- _Reading passage_
T8
MoviesGarden State

Garden State is actually a drug trip movie in reverse. Whereas other movies about drug addiction subject the viewer through the insanity of hallucinations, silly antics, and run-ins with the law, Garden State starts out in the doldrums of a barbiturate-induced malaise. Andrew Largeman (Zach Braff) wanders aimlessly through life, suffering from a recurring nightmare that he's on a plane that's about to crash. While everyone screams, "Large" just turns up the air. That pretty much sums up his life.

The death of Andrew's mother calls him home to New Jersey (Garden State, get it), and it's only then that the pieces start to fit together. A quadriplegic, Mrs. Largeman and Andrew have a bitter past. It doesn't help that his father, Gideon (the magnificent Ian Holm) alternately blames Andrew for his mother's condition and coldly distances himself from his son. The confrontation between them is a long time coming.

Along the way, Andrew reconnects with all of his old friends in Jersey. It's not a particularly flattering portrayal. They're all in service roles, be it outrageously offensive police officers, meandering stoner gravediggers, or knights for the Medieval Times dinner restaurant. Okay, that last job is cool. But the character is a jerk.

It seems that Andrew didn't miss much. While he was on mind-altering medication as a struggling actor in Los Angeles, his friends (and in at least one case, his friends' mom) are all toking up in the mansion of a guy who invented "silent Velcro." And yet, with all that money, all they do is waste it away getting high.

Thankfully, that fate is not for Andrew. Away from his drugs for the first time in his life, he begins to wake up and the audience is encouraged to wake up with him. The film's music, dialogue, and camera angles shift from dreamy floating sequences to a much snappier pace. It almost makes suffering along with Andrew worth it.

The turning point is the arrival of Sam, played by Natalie Portman. An inveterate pixie of a liar, she comes from a wacky household where burying pets (in the pet graveyard, of course) is a sacred obligation. Fans of Portman always knew she could act, but Garden State forcefully reminds us as she ranges from timid vulnerability to passionate love, from heart wrenching sorrow to boundless joy. She turns Sam into a living, breathing woman and a worthy counterpart to the not-quite-awake Andrew.

- _Parts of the exercise_
A: From the Garden State review, write out the passage between "The death of" and "long time coming.", inclusive.
B: In the Garden State review, which actor plays Andrew's father, Gideon?

- _Source material_
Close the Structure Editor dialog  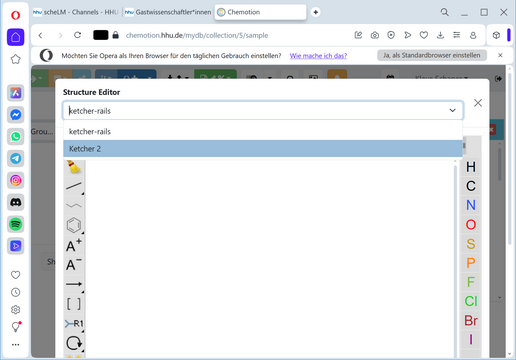pyautogui.click(x=478, y=103)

- _Solutions_
A:
The death of Andrew's mother calls him home to New Jersey (Garden State, get it), and it's only then that the pieces start to fit together. A quadriplegic, Mrs. Largeman and Andrew have a bitter past. It doesn't help that his father, Gideon (the magnificent Ian Holm) alternately blames Andrew for his mother's condition and coldly distances himself from his son. The confrontation between them is a long time coming.

B: Ian Holm